In this example, I request two hours and 4 GB of RAM on the test
partition.
srun --pty -p test -t 2:00:00 --mem 4G /bin/bash
For help on how to use the cluster, see this page: https://www.rc.fas.harvard.edu/resources/quickstart-guide/.
First, cd
to whereever you uploaded the contents of the remote
directory. You may want to rename it to DeepLabCut, e.g.

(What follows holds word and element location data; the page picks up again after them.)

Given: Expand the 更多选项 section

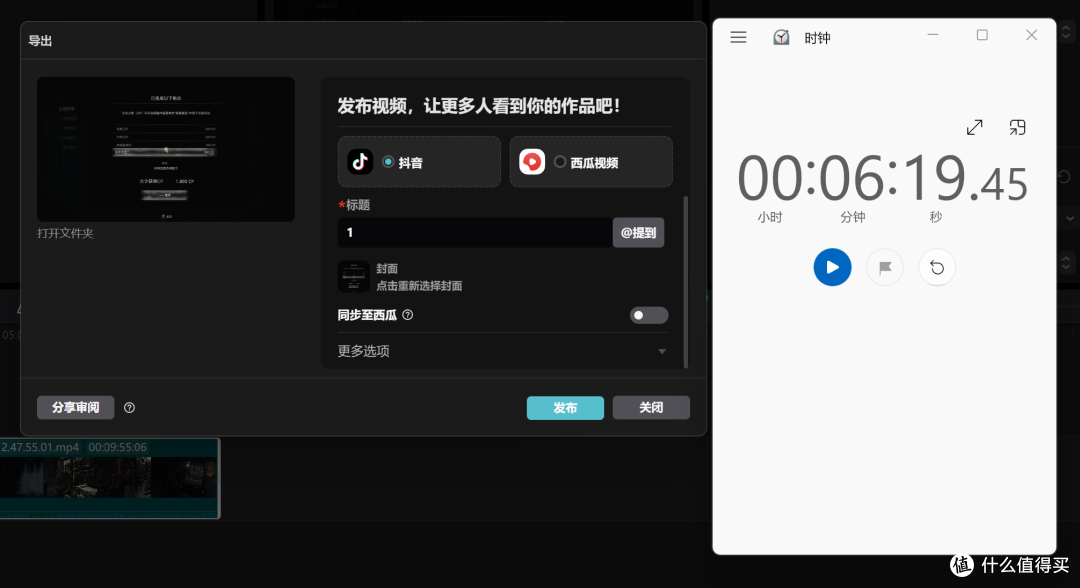Looking at the screenshot, I should pyautogui.click(x=661, y=351).
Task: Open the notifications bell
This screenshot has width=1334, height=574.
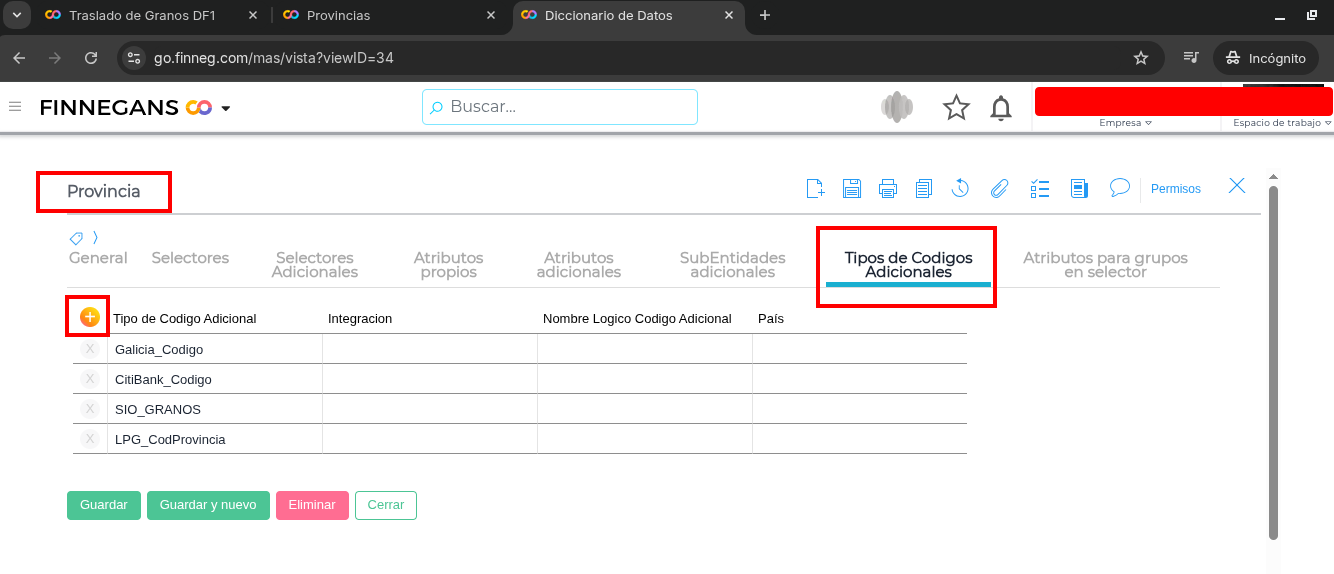Action: [x=1000, y=108]
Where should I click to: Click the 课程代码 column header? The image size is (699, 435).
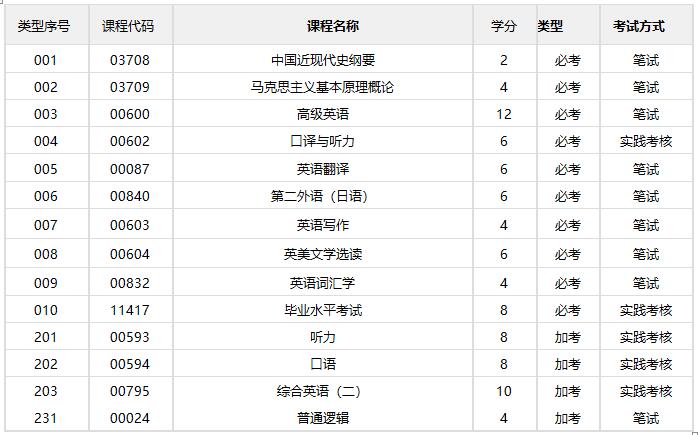(x=128, y=26)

cd /n/holystore01/LABS/uchida_users/Users/$YOUR_RC_ID
mv remote DeepLabCut
cd DeepLabCut
This folder should contain TF1_3GPUEnv_DeeperCut.yml
. Then,
module load Anaconda3/5.0.1-fasrc01
module load cuda/8.0.61-fasrc01 cudnn/6.0_cuda8.0-fasrc01
conda env create -f TF1_3GPUEnv_DeeperCut.yml
(Thanks to Gerald Pho for this step.)
cd pose-tensorflow/models/pretrained
curl http://download.tensorflow.org/models/resnet_v1_50_2016_08_28.tar.gz | tar xvz
curl http://download.tensorflow.org/models/resnet_v1_101_2016_08_28.tar.gz | tar xvz
Since your folders are currently local, you'll have to do this with either scp
or a client like FileZilla. For example, assuming you extracted everything to a directory titled DeepLabCut
, then from a local command line, you'd run:
scp -r YOURexperimentNameTheDate-trainset95shuffle1 [email protected]:/n/holystore01/LABS/uchida_users/Users/$YOUR_RC_ID/DeepLabCut/pose-tensorflow/models/
scp -r UnaugmentedDataSet_YOURexperimentNameTheDate [email protected]:/n/holystore01/LABS/uchida_users/Users/$YOUR_RC_ID/DeepLabCut/pose-tensorflow/models/
Make sure to edit the path in train_requeueDC.sh
first!
cd pose-tensorflow
sbatch train_requeueDC.sh
If this is working properly, it will take ~10 hours to run.
cd ../evaluation-tools
sbatch evaluateDC.sh
Evaluation metrics will be printed to STDOUT, and images will be saved in the evaluation-tools
directory in a new folder called LabeledImages_...
.
Edit: myconfig_analysis.py
in the configs
folder within remote
. If you do this locally (recommended), don't forget to re-upload to the cluster!
cd ../analysis-tools
sbatch analyzeDC.sh
This step can be easily parallelized, making it ideal to be run on the cluster! For example, let's say you wanted to run each recording session as its own job. This is more efficient when there are many short trials, which don't deserve their own job or job array because of load on the Slurm scheduler. Use:
cd ../analysis-tools/parallel-session
sbatch analyze_all.sh
If you had relatively few sessions but many trials, each named something like path-to-file/trial_$trial-num
, and each trial was relatively long, it would be more efficient to submit each trial as a task within a job array. For example, try:
cd ../analysis-tools/parallel-trial
sbatch analyze_all_array.sh
However, note that these parallelization methods are all directory structure and naming-convention dependent. The code is provided to give you an idea of how to do this, but it should not be expected to work out of the box.